◆ **Exercise details**: Down to the last line, repeat the entries exactly and drop any image.

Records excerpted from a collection
□ □ □ □
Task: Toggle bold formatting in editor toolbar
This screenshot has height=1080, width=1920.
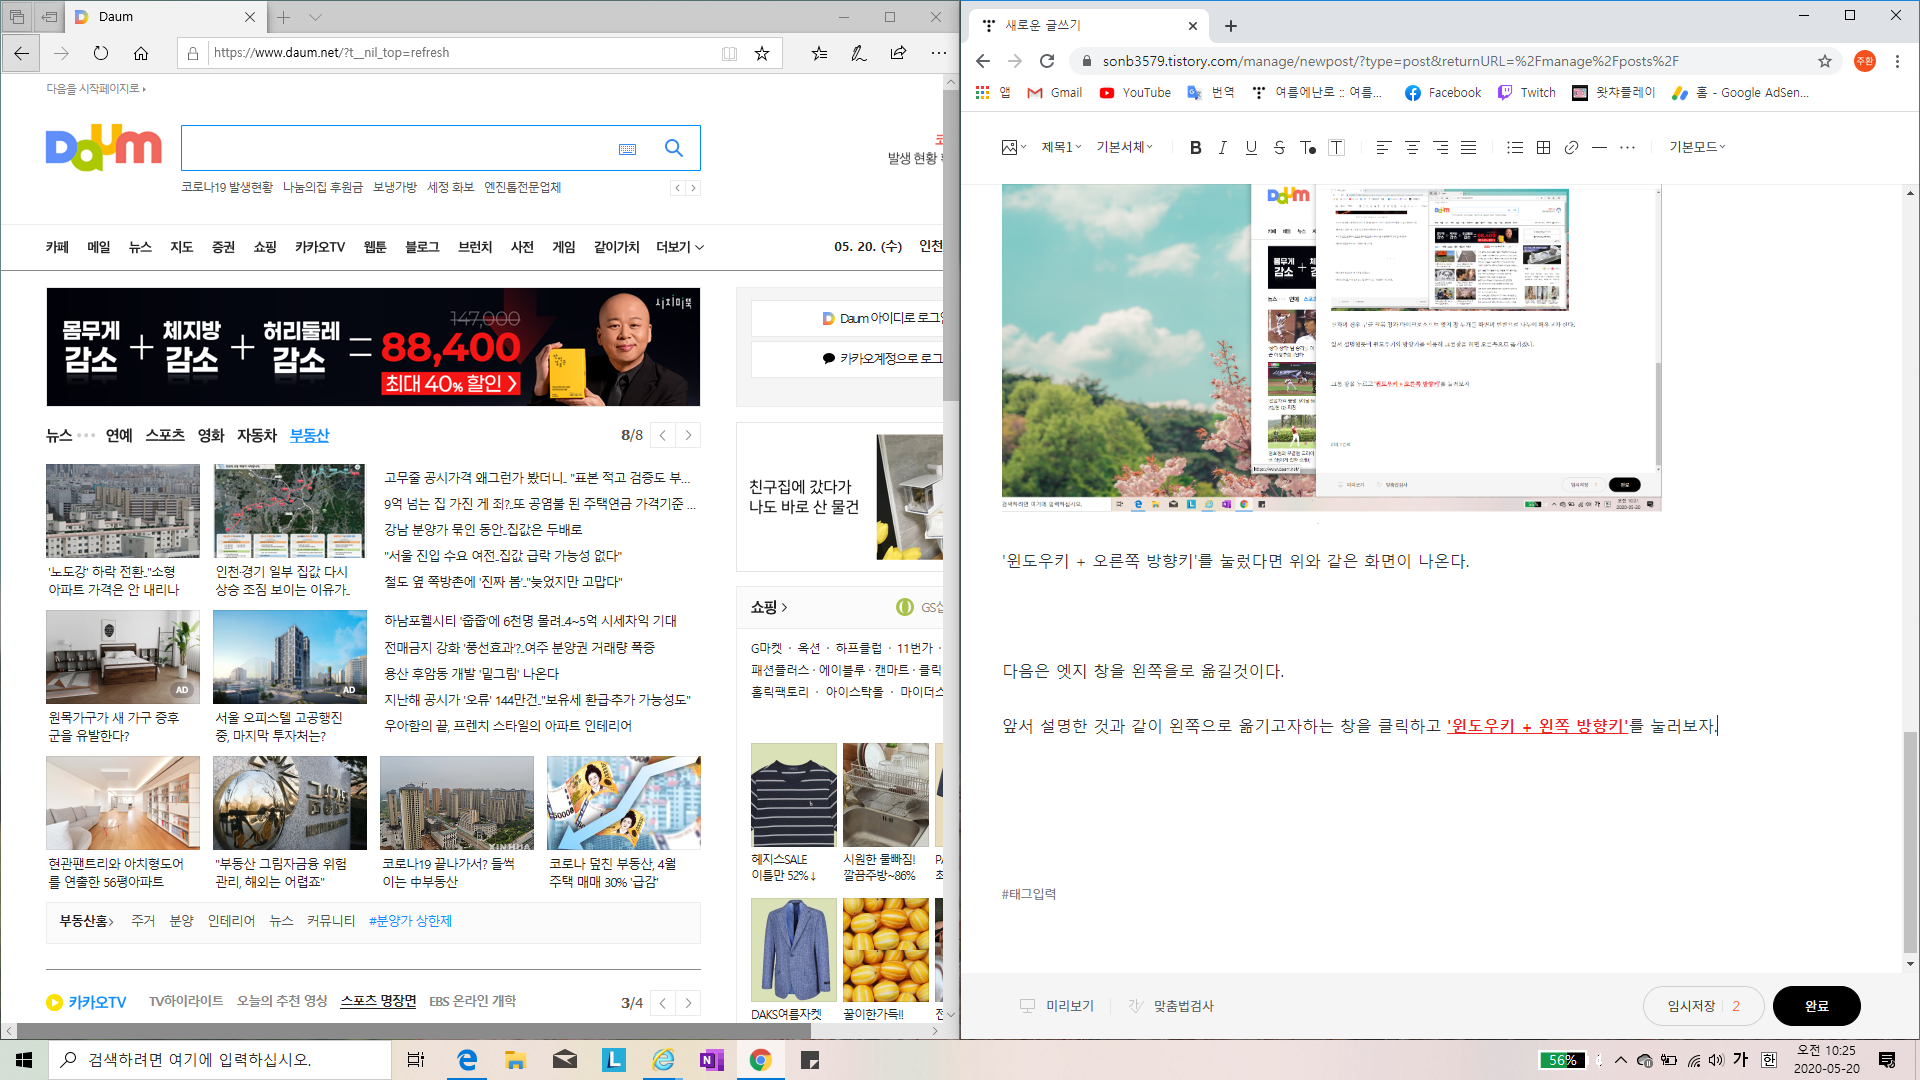Action: coord(1195,148)
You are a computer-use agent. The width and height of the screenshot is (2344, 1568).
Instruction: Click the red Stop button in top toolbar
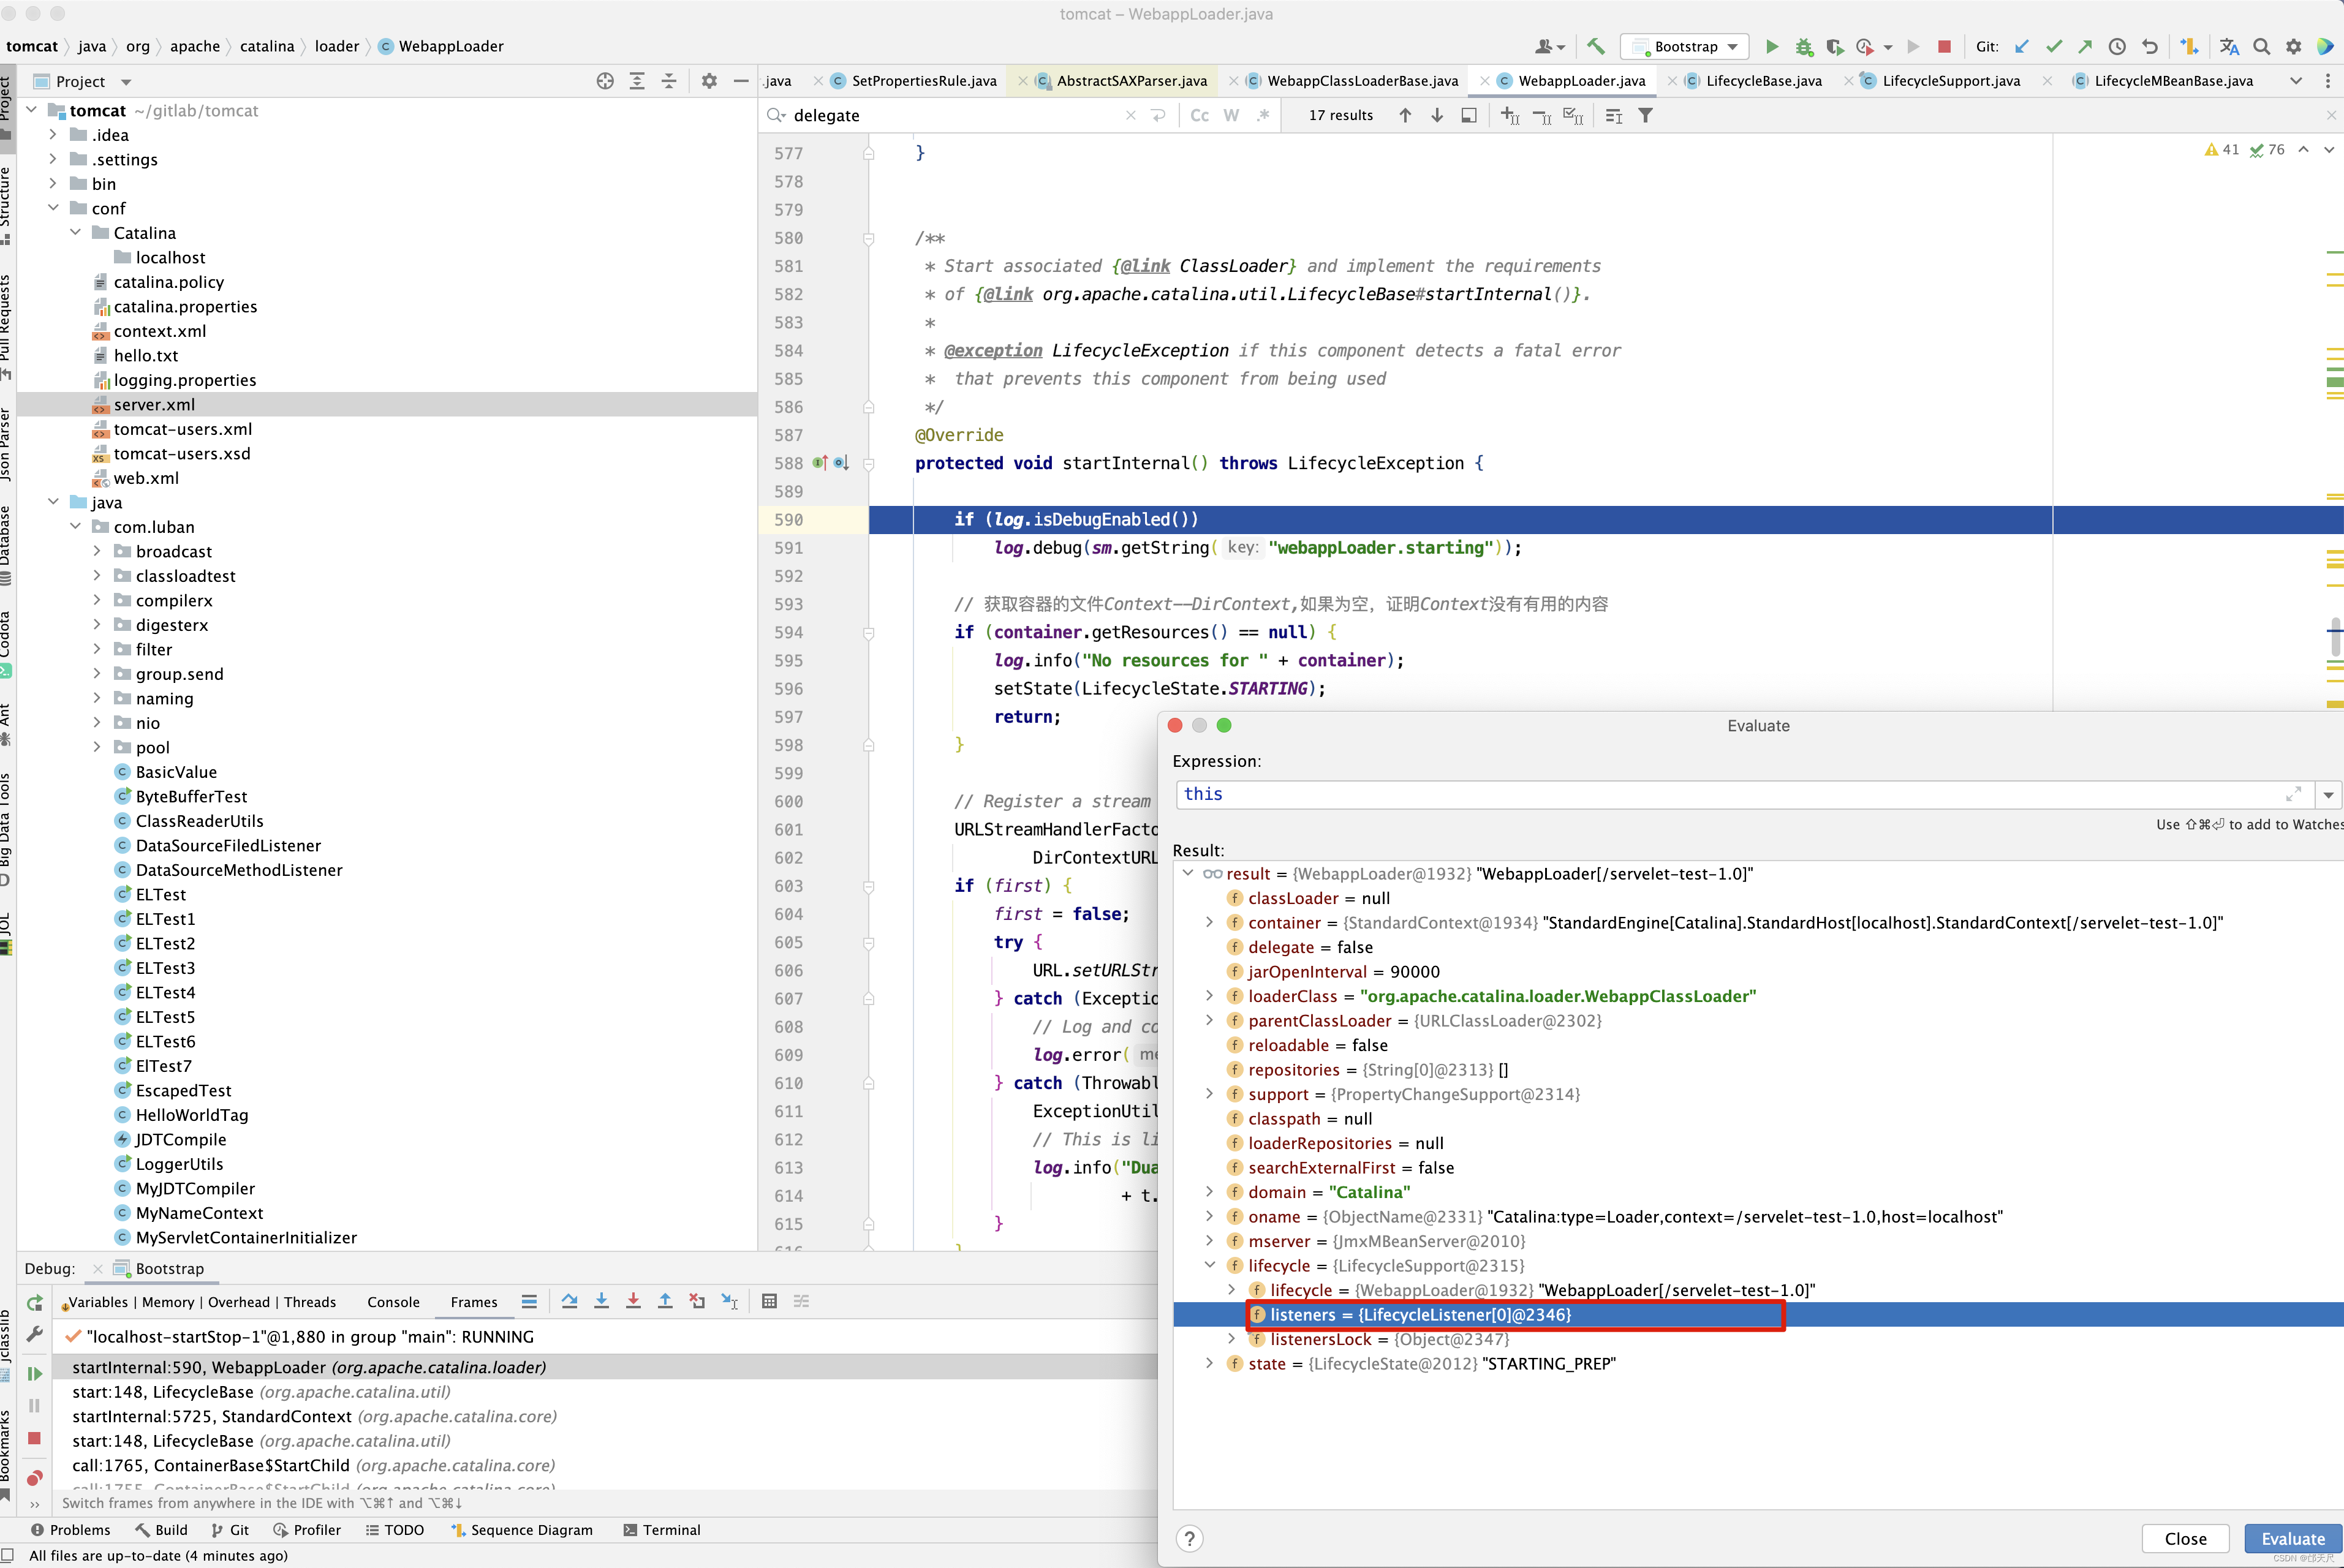(1944, 46)

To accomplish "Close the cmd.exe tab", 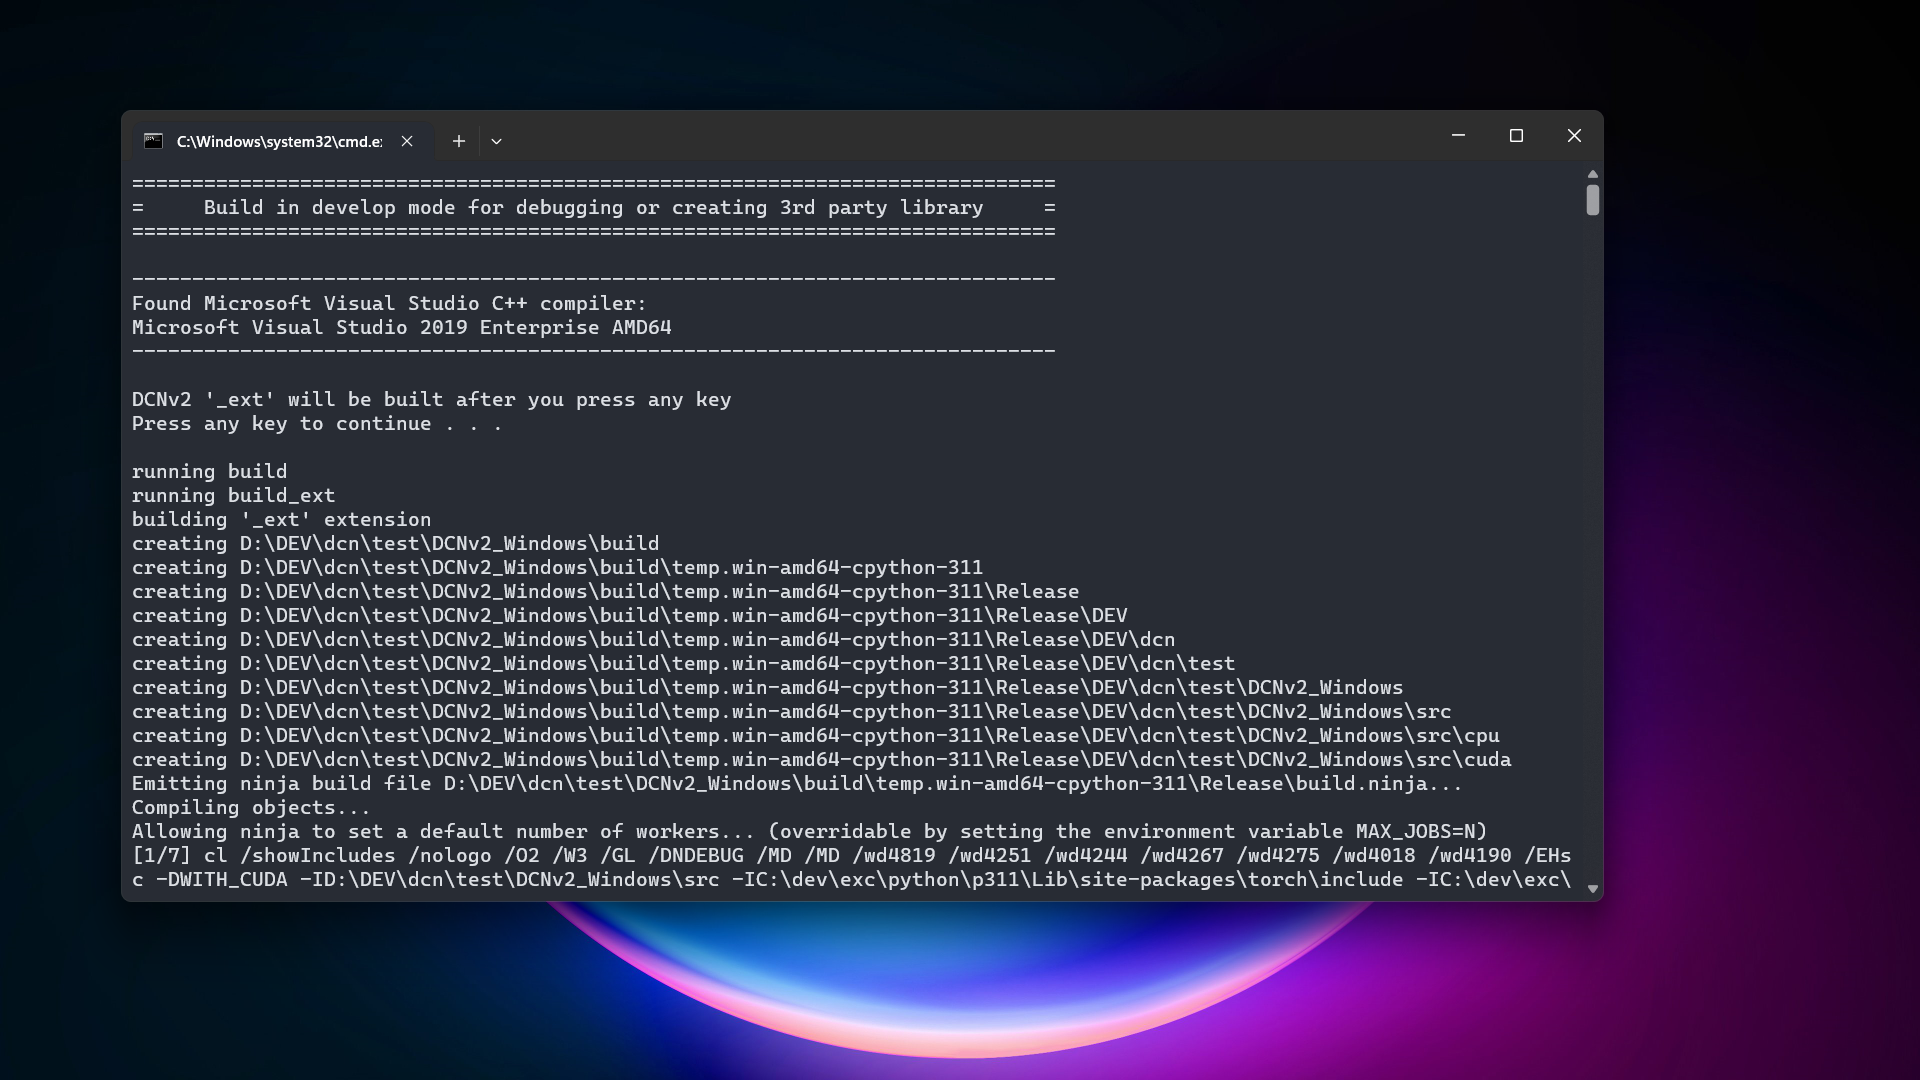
□ □ □ □
◆ **Expected answer**:
Task: Toggle bold formatting in editor toolbar
This screenshot has height=1080, width=1920.
Action: coord(1195,148)
You are a computer-use agent. The width and height of the screenshot is (2344, 1568).
Instruction: Click the red Stop button in top toolbar
(1944, 46)

To accomplish "Close the cmd.exe tab", 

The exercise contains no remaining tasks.